L'obiettivo di Pizzi ha immortalato il passaggio dalla Prima alla Seconda Repubblica. Ha documentato l'ascesa di nuovi protagonisti politici e la trasformazione dell'immagine pubblica. Il suo lavoro ha evidenziato come il corpo stesso sia diventato un veicolo di messaggi politici. "Profumo di Pizzi" si configura quindi come un viaggio nella memoria visiva del Paese.
La docuserie è anche una riflessione sul presente. Esplora il potere delle immagini e la capacità di osservare la realtà senza preconcetti. Il lavoro di Pizzi offre una prospettiva unica sulla società e sulla sua evoluzione nel tempo.
Dialoghi e arte alla serata evento
Durante la serata, Umberto Pizzi ha condiviso il palco con figure chiave della produzione. Erano presenti il direttore di Rai Cultura, Fabrizio Zappi. C'era anche il regista Umberto Marino, gli autori della serie e il produttore Marco Perini.

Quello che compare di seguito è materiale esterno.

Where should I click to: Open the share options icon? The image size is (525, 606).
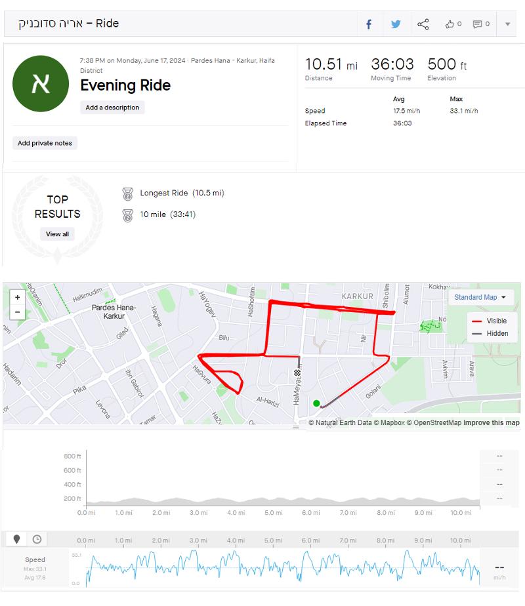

Hanno dialogato con il pubblico, offrendo approfondimenti sul processo creativo e sui contenuti della docuserie.
Dopo gli interventi, la serata è proseguita con musica dal vivo. Gli 80sonic hanno animato l'ambiente con le loro performance. Inoltre, sono state esposte alcune delle fotografie più significative di Umberto Pizzi. Queste opere hanno offerto ai presenti un'immersione visiva nel suo straordinario archivio.
Riconoscimento dall'Associazione Nazionale Autori Cinematografici
Francesco Ranieri Martinotti, presidente dell'Anac (Associazione Nazionale Autori Cinematografici), ha sottolineato l'importanza dell'evento. Ha dichiarato che la proiezione del documentario e la presenza di Umberto Pizzi hanno un forte valore evocativo e simbolico per la storia dell'associazione. Pizzi, considerato il capostipite dei "paparazzi", ha ritratto molti soci fondatori dell'Anac. Tra questi, figure leggendarie del cinema italiano come Federico Fellini.
Per questo motivo, l'Anac ha conferito a Umberto Pizzi una tessera d'onore straordinaria. Questo riconoscimento celebra il suo contributo inestimabile alla storia del cinema e della fotografia italiana. L'associazione ha ringraziato il Pasquino Art Center, Filippo Gregoretti e Luisa Rovati per la preziosa collaborazione nell'organizzazione dell'evento.